Let’s run some experiments to verify. Let’s compile cpp_gunzip in two different ways: (1) using FastCrc32 and (2) zlib for computing CRC32 checksum. We will then compare the runtime of the two using a single-threaded and two-threaded modes and see how they differ.
# terminal in Linux
git clone https://github.com/TechHara/cpp_gunzip.git
cd cpp_gunzip
# compile with FastCrc32 vs zlib for CRC32 checksum
cmake -B fastcrc32 -DCMAKE_CXX_FLAGS=-O3 -DUSE_FAST_CRC32=ON . && make -j -C fastcrc32
cmake -B zlib -DCMAKE_CXX_FLAGS=-O3 -DUSE_FAST_CRC32=OFF . && make -j -C zlib
# download linux source code and compress as .gz file
curl -o- https://cdn.kernel.org/pub/linux/kernel/v6.x/linux-6.8.7.tar.xz | xz -d | gzip > linux.tgz
# run with single-thread
time fastcrc32/gunzip < linux.tgz > linux.tar
time zlib/gunzip < linux.tgz > linux.tar
# run with multi-thread (-t option)
time fastcrc32/gunzip -t < linux.tgz > linux.tar
time zlib/gunzip -t < linux.tgz > linux.tar

On my x64 Ubuntu system, the single-thread mode shows massive difference in performance contributed from the two CRC32 checksum libraries.

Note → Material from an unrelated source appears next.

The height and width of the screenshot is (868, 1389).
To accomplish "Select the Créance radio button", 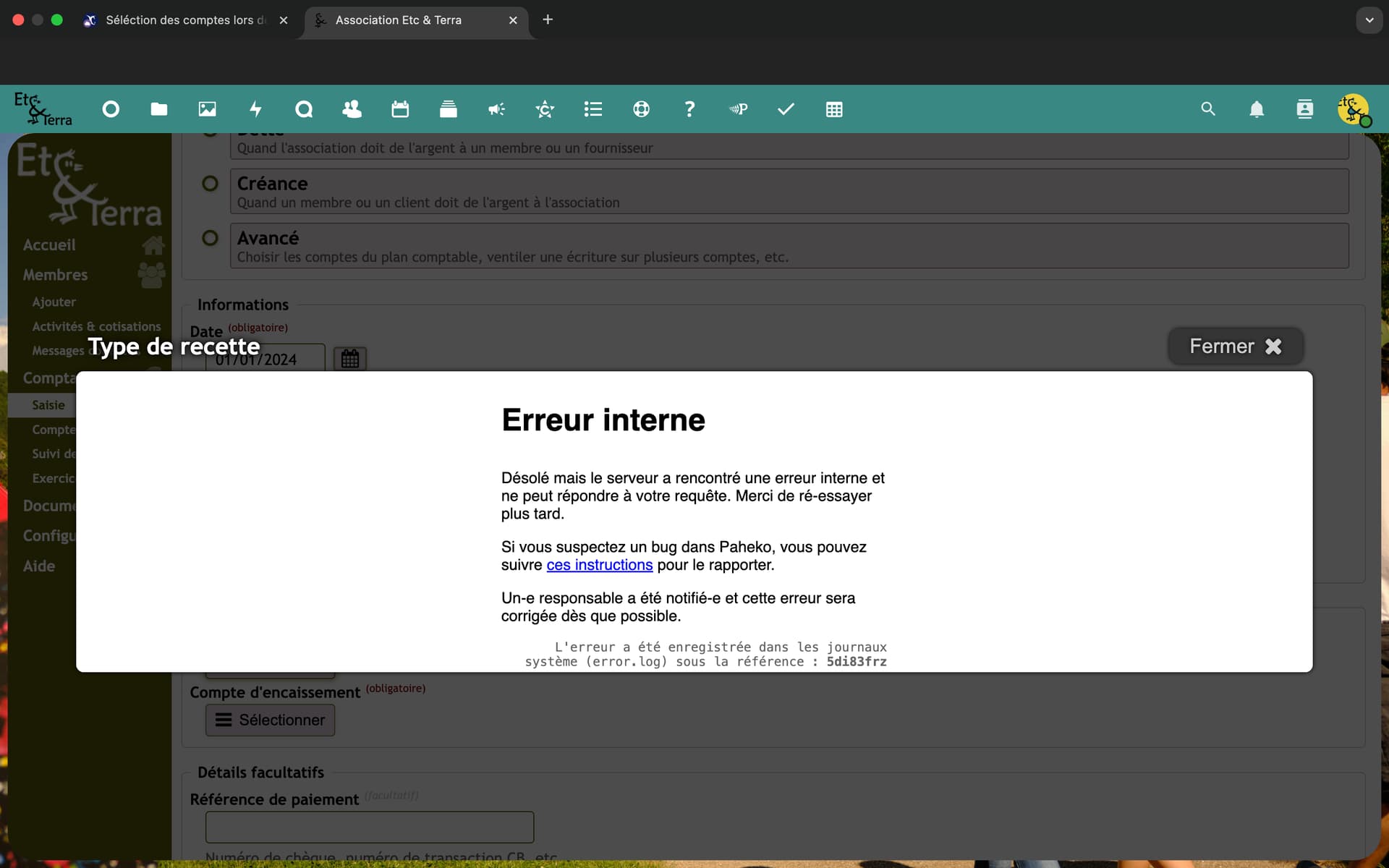I will tap(210, 184).
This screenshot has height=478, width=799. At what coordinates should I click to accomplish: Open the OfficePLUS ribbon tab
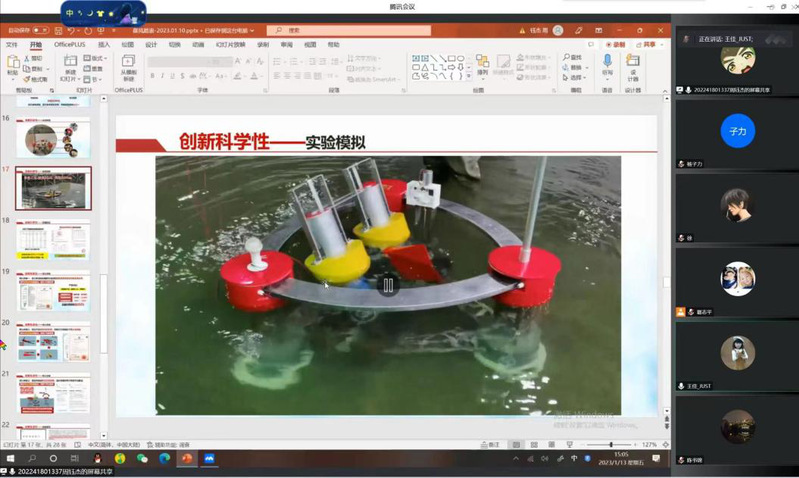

However, as we run them in multi-threaded mode, the two show no difference in runtime as expected. Hence, this allow us to minimize noise from different CRC32 libraries we are using among the C++ vs Rust vs Go versions of the programs we will benchmark.
Benchmark Link to heading
Now, let’s run our benchmark and compare performance of C++ vs Rust vs Go using the exact same implementation of .gz decompression. We already ran the C++ version, so let’s run Rust and Go versions. Make sure to run in multi-threaded mode to minimize noise from CRC32 checksum.
# clone the Rust version
git clone https://github.com/TechHara/gunzip.git
cd gunzip
# build
cargo build -r
# run in multi-threaded mode (-t)
time target/release/gunzip -t < ../linux.tgz > linux.tar
# clone the Go version
cd ..
git clone https://github.com/TechHara/go_gunzip.git
cd go_gunzip
# build
go build
# set max process to 2
export GOMAXPROCS=2
# run in multi-threaded mode (-t)
time ./gunzip -t < ../linux.tgz > linux.tar

Alright, on my x64 Ubuntu system, C++ and Rust run at almost the same speed while Go takes about 2x longer. This is slightly more favorable compared to what benchmark games presents (4x) for Go.

As always, better performance does not mean better language. One has to take into account applications and development/maintenance time as well as safety/security in consideration when choosing a language. The classic example is Python, which is ~100x slower than C but is the most popular programming language.